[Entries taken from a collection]
※

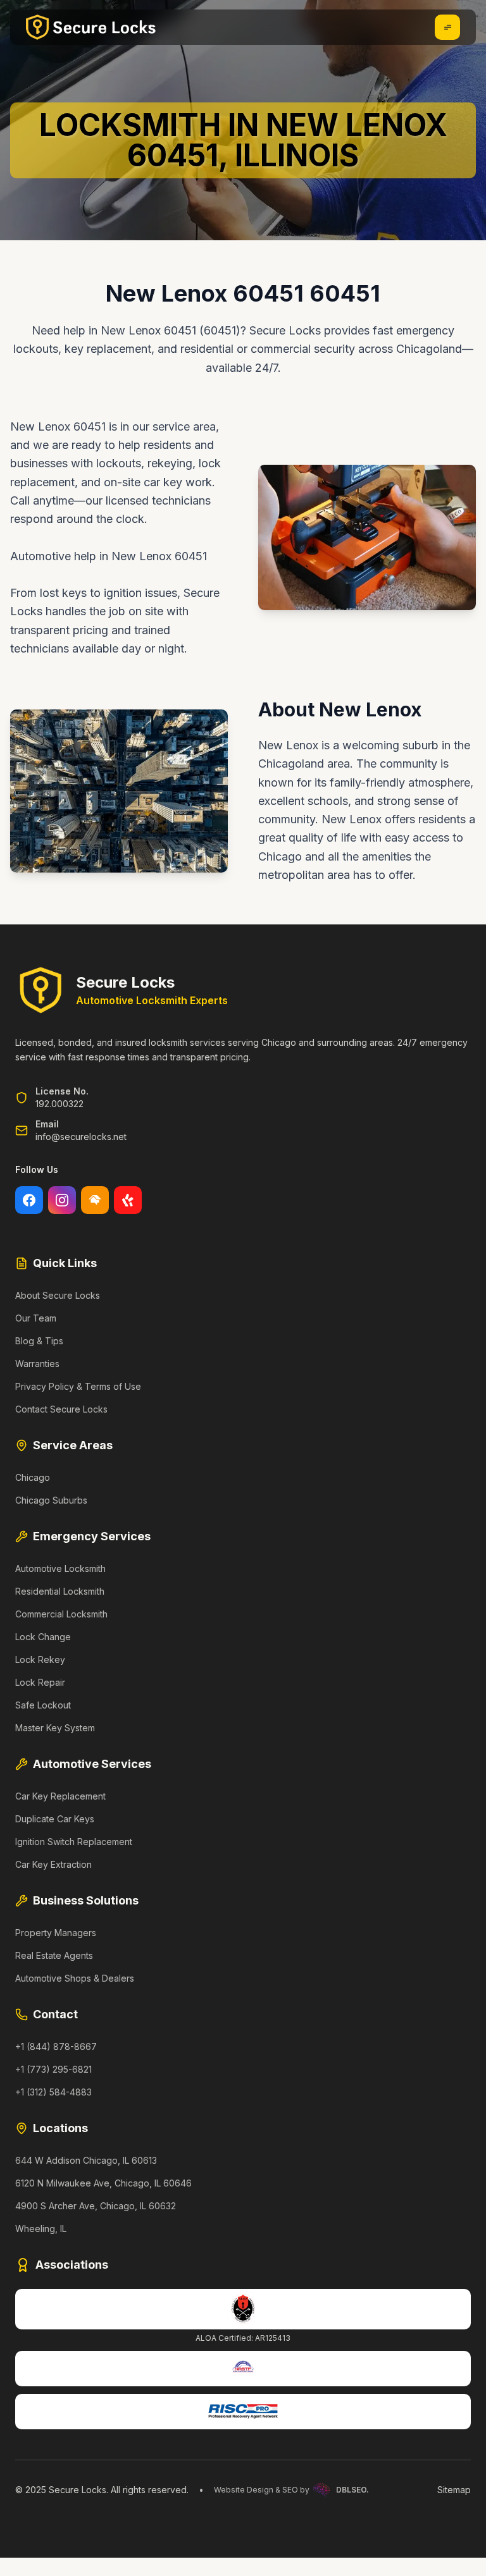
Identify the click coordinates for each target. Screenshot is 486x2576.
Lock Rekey (40, 1659)
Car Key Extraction (53, 1864)
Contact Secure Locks (61, 1409)
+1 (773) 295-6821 (53, 2069)
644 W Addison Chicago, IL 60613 (86, 2160)
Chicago (32, 1477)
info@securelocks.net (81, 1136)
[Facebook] (29, 1200)
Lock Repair (40, 1682)
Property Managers (55, 1932)
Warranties (37, 1363)
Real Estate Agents (54, 1955)
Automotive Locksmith (60, 1568)
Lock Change (43, 1636)
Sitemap (454, 2489)
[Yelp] (128, 1200)
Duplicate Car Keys (54, 1818)
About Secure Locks (57, 1295)
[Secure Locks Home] (91, 27)
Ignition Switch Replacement (73, 1841)
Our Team (35, 1318)
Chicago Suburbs (51, 1500)
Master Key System (55, 1727)
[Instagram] (62, 1200)
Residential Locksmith (59, 1591)
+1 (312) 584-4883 (53, 2092)
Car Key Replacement (60, 1796)
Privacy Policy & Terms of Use (78, 1386)
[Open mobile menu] (447, 27)
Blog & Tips (39, 1340)
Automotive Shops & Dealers (74, 1978)
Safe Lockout (43, 1705)
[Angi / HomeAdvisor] (95, 1200)
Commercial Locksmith (61, 1614)
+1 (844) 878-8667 (56, 2046)
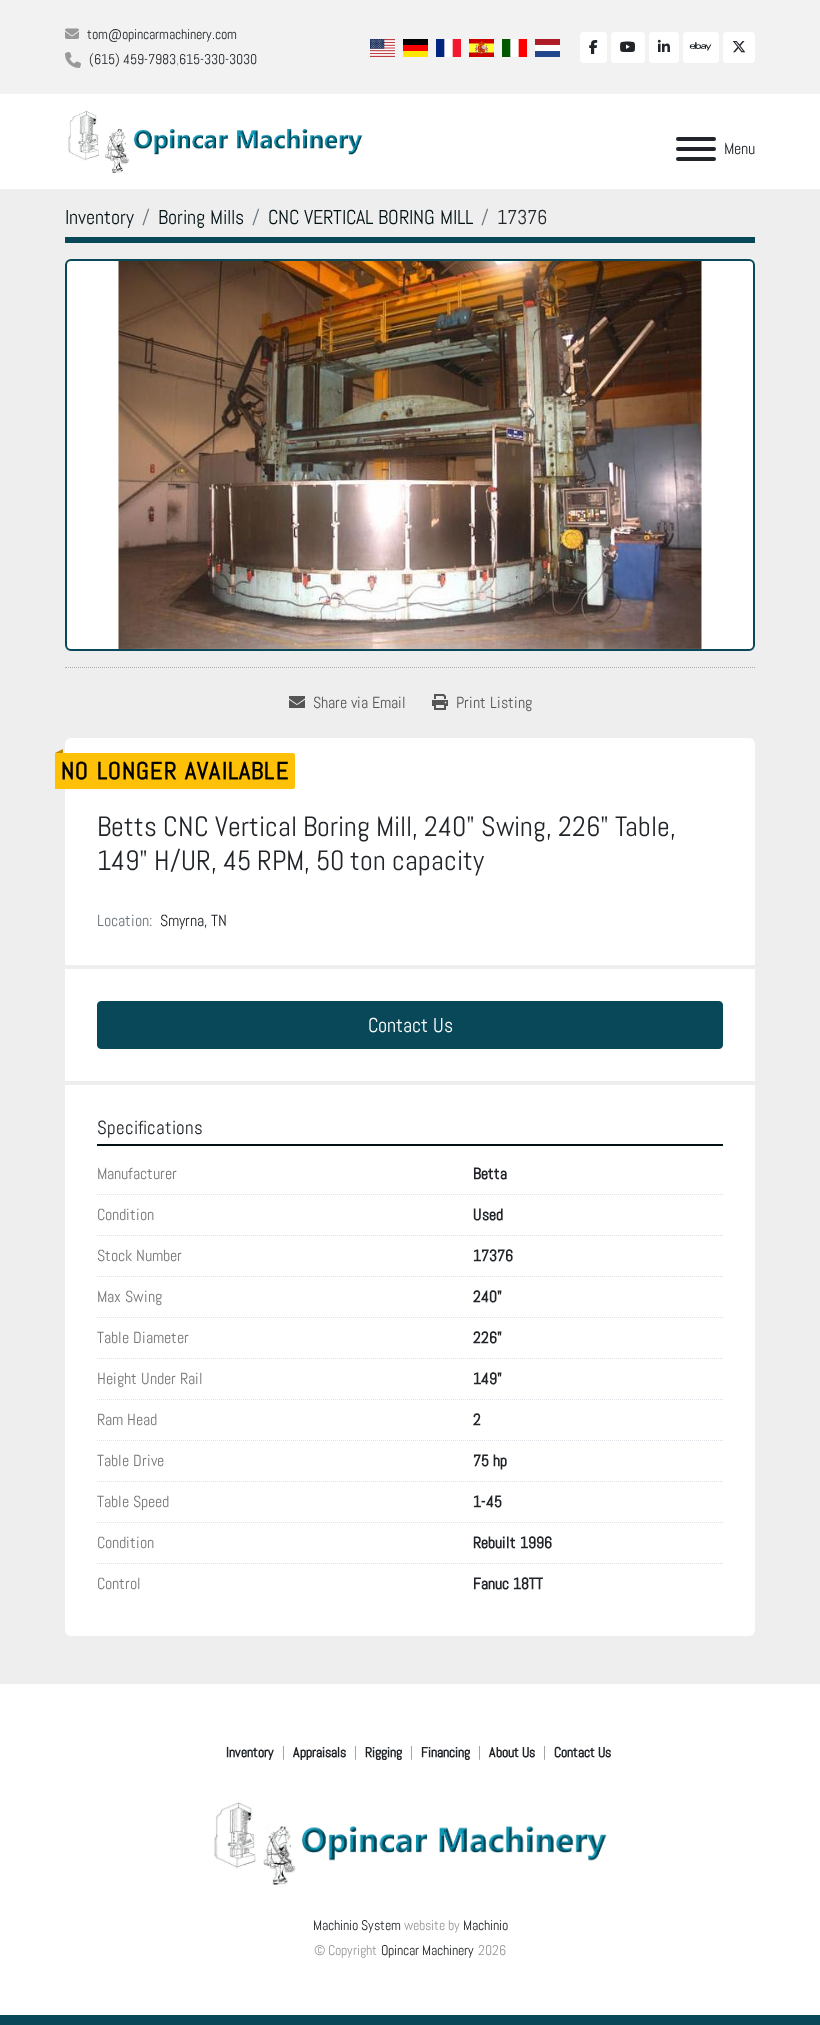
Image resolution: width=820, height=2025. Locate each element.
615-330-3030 (218, 59)
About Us (512, 1752)
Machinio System (357, 1925)
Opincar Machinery (427, 1950)
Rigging (383, 1752)
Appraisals (319, 1752)
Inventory (250, 1752)
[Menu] (696, 149)
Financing (445, 1752)
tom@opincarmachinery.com (162, 34)
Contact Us (410, 1025)
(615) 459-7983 (132, 59)
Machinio (485, 1925)
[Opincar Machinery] (410, 1842)
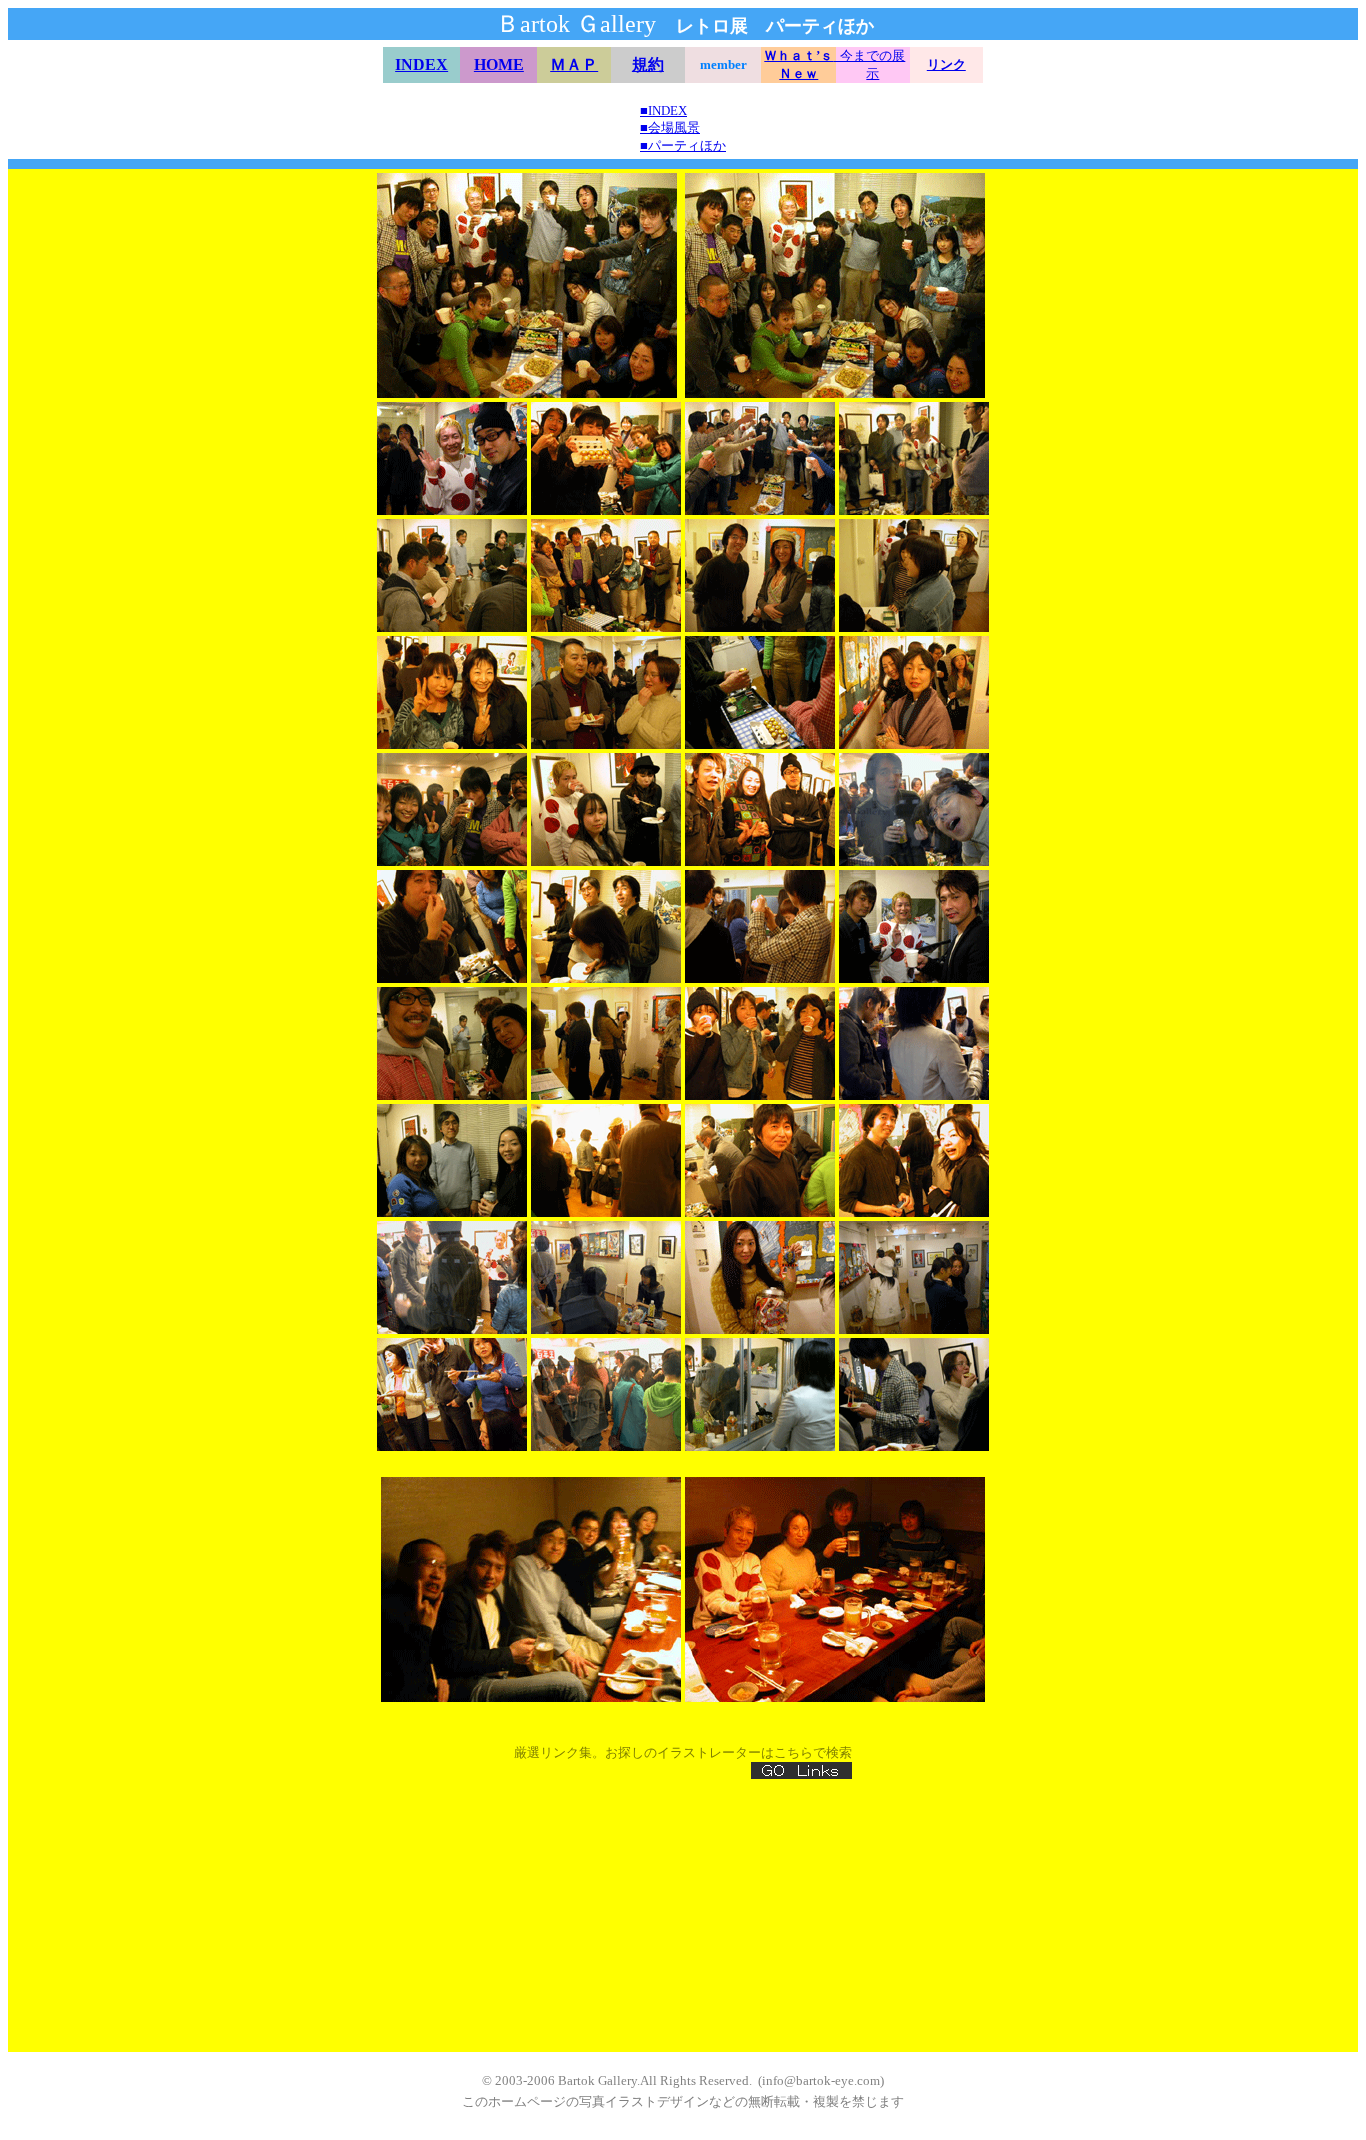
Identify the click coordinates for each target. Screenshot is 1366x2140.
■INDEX (663, 110)
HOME (499, 64)
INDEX (421, 64)
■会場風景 (670, 127)
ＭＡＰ (574, 64)
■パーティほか (683, 145)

※

» The problem:
The response should repeat every entry above exactly and include none of the pictures.

» Written solution:
Identify the click coordinates for each target. Screenshot is 486x2576.
Lock Rekey (40, 1659)
Car Key Extraction (53, 1864)
Contact Secure Locks (61, 1409)
+1 (773) 295-6821 (53, 2069)
644 W Addison Chicago, IL 60613 (86, 2160)
Chicago (32, 1477)
info@securelocks.net (81, 1136)
[Facebook] (29, 1200)
Lock Repair (40, 1682)
Property Managers (55, 1932)
Warranties (37, 1363)
Real Estate Agents (54, 1955)
Automotive Locksmith (60, 1568)
Lock Change (43, 1636)
Sitemap (454, 2489)
[Yelp] (128, 1200)
Duplicate Car Keys (54, 1818)
About Secure Locks (57, 1295)
[Secure Locks Home] (91, 27)
Ignition Switch Replacement (73, 1841)
Our Team (35, 1318)
Chicago Suburbs (51, 1500)
Master Key System (55, 1727)
[Instagram] (62, 1200)
Residential Locksmith (59, 1591)
+1 (312) 584-4883 (53, 2092)
Car Key Replacement (60, 1796)
Privacy Policy & Terms of Use (78, 1386)
[Open mobile menu] (447, 27)
Blog & Tips (39, 1340)
Automotive Shops & Dealers (74, 1978)
Safe Lockout (43, 1705)
[Angi / HomeAdvisor] (95, 1200)
Commercial Locksmith (61, 1614)
+1 (844) 878-8667 (56, 2046)
Image resolution: width=820, height=2025. Locate each element.
615-330-3030 (218, 59)
About Us (512, 1752)
Machinio System (357, 1925)
Opincar Machinery (427, 1950)
Rigging (383, 1752)
Appraisals (319, 1752)
Inventory (250, 1752)
[Menu] (696, 149)
Financing (445, 1752)
tom@opincarmachinery.com (162, 34)
Contact Us (410, 1025)
(615) 459-7983 (132, 59)
Machinio (485, 1925)
[Opincar Machinery] (410, 1842)
Identify the click coordinates for each target. Screenshot is 1366x2140.
■INDEX (663, 110)
HOME (499, 64)
INDEX (421, 64)
■会場風景 (670, 127)
ＭＡＰ (574, 64)
■パーティほか (683, 145)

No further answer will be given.